Federal Environment and Climate Change Minister Catherine McKenna said the decision “confirms that putting a price on carbon pollution and returning the revenues to Canadians through the Climate Action Incentive rebate is not only constitutional, it is an effective and essential part of any serious response to the global challenge of climate change.” She called on the Conservative premiers lined up against the tax to “stop the partisan games and join in on serious and effective climate action.”
Clean Prosperity says the court decision means Saskatchewan residents will now pay the federal backstop price on carbon, currently set at C$20 per tonne, and qualify for the federal rebate.
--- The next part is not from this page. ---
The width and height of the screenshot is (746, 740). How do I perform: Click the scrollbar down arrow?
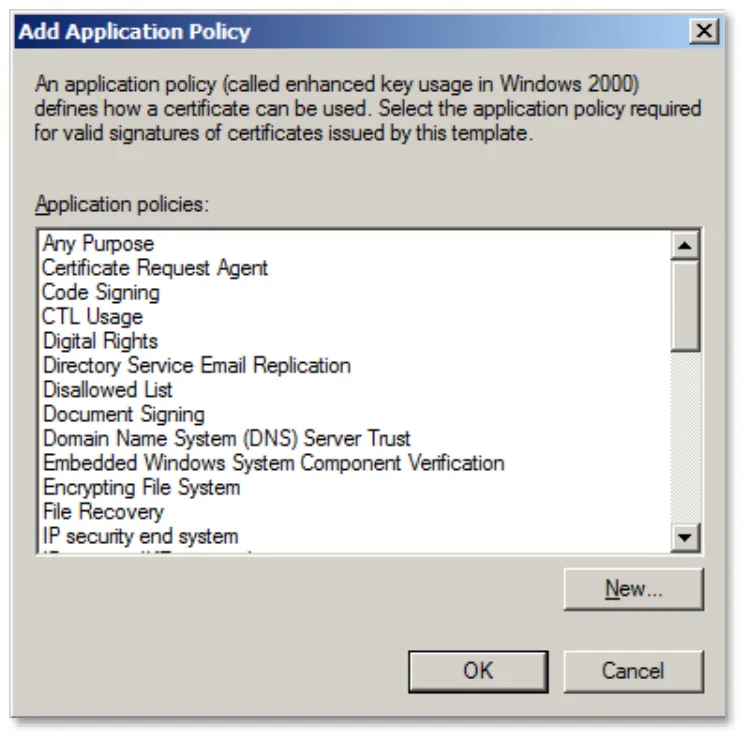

“Now that the province is legally obligated to implement Ottawa’s carbon tax and rebate program, the average Saskatchewan family (2.6 people) will receive a total of $4,061 in rebates by 2022, which leaves them $1,365 better off after factoring in the direct and indirect costs they will face from the tax,” the organization states. “Clean Prosperity applauds the court’s decision, which implements a fair, effective, and affordable policy that not only helps to fight climate change, but eases the cost burden of doing so with a rebate for families.”
“Today’s ruling affirms that climate change is an existential threat, and that all levels of government have the authority to take action,” said Environmental Defence Program Director Keith Brooks. “Canada is warming at twice the rate of the rest of the world and urgent action is needed. Many parts of this country are flooded and the link to climate change is very clear. The impacts of climate change will only get worse unless action is taken.”
University of Regina economist Brett Dolter said Moe’s government “must now look at how it should modify its own made-in-Saskatchewan carbon reduction plan—whether it’s similar to the federal plan, or offering rebate cheques, or moving the revenue to other sectors of government which could use the funding,” CBC states.
“The policy can be designed to ensure people don’t fall behind. That’s the message I want people to realize,” Dolter said. “We often talk about carbon pricing as if it’s just this cost—and we often forget about the money coming in that could offset this impact.”